● Problem requirements
Please tell how many of the lines below contain "button", using only a number.

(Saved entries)
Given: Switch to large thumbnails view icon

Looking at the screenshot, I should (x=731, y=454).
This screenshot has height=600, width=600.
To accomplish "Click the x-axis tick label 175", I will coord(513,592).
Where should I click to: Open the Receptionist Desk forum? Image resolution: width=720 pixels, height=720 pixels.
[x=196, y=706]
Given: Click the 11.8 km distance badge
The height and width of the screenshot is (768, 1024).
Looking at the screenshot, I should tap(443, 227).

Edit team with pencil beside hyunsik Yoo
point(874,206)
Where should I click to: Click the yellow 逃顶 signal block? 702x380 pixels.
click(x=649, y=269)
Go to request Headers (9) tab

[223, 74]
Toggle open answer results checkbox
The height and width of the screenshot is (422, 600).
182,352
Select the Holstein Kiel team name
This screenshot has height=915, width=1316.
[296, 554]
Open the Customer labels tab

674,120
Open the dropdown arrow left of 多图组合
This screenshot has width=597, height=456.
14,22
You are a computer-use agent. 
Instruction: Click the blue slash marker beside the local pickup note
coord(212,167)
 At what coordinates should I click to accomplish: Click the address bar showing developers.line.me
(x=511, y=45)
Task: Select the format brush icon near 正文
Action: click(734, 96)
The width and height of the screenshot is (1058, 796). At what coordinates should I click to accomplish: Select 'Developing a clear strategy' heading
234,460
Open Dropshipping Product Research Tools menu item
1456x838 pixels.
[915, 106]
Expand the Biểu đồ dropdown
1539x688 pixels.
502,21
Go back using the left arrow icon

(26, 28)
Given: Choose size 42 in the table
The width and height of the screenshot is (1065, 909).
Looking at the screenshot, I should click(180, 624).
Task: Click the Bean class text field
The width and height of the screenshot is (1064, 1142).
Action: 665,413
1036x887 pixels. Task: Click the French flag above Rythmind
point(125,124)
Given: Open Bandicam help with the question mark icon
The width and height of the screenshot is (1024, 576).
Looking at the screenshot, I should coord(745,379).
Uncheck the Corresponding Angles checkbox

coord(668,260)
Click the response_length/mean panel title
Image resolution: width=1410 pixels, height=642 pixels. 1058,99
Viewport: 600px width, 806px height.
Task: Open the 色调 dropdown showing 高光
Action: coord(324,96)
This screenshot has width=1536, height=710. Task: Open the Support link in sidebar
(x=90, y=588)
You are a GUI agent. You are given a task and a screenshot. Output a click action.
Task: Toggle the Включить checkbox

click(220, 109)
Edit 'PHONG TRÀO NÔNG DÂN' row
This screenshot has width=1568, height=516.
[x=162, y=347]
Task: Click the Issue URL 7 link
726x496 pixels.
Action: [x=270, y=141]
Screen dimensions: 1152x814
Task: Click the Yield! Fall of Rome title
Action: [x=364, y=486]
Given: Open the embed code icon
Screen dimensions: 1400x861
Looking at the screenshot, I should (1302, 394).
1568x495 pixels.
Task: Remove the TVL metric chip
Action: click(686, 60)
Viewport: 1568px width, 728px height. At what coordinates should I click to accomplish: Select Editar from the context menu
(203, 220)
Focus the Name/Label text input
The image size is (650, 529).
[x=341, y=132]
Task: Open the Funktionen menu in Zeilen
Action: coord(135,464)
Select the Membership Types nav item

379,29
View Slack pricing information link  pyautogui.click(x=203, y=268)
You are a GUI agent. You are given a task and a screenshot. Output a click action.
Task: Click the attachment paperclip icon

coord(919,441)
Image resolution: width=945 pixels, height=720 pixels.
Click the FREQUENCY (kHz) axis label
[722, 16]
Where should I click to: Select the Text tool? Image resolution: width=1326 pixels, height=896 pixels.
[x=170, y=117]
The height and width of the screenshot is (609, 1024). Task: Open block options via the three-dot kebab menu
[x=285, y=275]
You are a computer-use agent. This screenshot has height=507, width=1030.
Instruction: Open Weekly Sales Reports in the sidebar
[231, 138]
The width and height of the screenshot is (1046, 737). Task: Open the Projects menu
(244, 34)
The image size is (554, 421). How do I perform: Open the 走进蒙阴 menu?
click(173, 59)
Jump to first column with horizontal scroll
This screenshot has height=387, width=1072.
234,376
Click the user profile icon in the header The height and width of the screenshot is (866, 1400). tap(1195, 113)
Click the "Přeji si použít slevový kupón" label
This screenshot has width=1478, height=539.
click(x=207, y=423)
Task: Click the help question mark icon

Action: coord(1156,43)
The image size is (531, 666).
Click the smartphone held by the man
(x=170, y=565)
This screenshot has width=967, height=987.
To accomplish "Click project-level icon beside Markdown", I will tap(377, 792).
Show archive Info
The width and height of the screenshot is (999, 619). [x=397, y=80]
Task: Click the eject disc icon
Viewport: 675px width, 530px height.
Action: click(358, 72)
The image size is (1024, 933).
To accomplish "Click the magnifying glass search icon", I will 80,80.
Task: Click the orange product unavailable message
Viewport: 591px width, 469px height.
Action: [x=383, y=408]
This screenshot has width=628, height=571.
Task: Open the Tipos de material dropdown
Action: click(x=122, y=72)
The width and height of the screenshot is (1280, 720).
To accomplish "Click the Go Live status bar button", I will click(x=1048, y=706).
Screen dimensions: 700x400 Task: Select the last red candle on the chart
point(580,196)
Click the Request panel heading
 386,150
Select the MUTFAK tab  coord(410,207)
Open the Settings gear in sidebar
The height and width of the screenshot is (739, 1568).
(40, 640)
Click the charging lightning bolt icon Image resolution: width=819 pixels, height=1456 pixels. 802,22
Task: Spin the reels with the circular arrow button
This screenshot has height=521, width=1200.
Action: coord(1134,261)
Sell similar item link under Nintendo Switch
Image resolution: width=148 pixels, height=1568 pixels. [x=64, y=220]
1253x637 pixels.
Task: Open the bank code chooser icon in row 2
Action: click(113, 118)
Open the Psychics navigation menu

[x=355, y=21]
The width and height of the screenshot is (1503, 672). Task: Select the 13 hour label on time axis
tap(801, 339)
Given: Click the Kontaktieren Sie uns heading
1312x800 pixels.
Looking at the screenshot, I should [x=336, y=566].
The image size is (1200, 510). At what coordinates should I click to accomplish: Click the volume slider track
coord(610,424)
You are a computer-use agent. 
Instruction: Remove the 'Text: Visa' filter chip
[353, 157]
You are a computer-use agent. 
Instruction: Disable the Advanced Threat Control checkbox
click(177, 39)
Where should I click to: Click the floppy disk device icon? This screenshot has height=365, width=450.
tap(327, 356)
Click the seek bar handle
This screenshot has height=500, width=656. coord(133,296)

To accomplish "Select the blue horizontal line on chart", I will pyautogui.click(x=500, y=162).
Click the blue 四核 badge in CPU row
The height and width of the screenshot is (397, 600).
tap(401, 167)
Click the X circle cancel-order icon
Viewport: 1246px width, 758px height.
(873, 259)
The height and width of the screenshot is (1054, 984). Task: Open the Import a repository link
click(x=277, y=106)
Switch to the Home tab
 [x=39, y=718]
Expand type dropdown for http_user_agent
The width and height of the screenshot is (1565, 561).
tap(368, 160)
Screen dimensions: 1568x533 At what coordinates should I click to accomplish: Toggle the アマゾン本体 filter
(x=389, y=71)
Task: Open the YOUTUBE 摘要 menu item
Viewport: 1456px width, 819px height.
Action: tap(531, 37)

● Written reply
2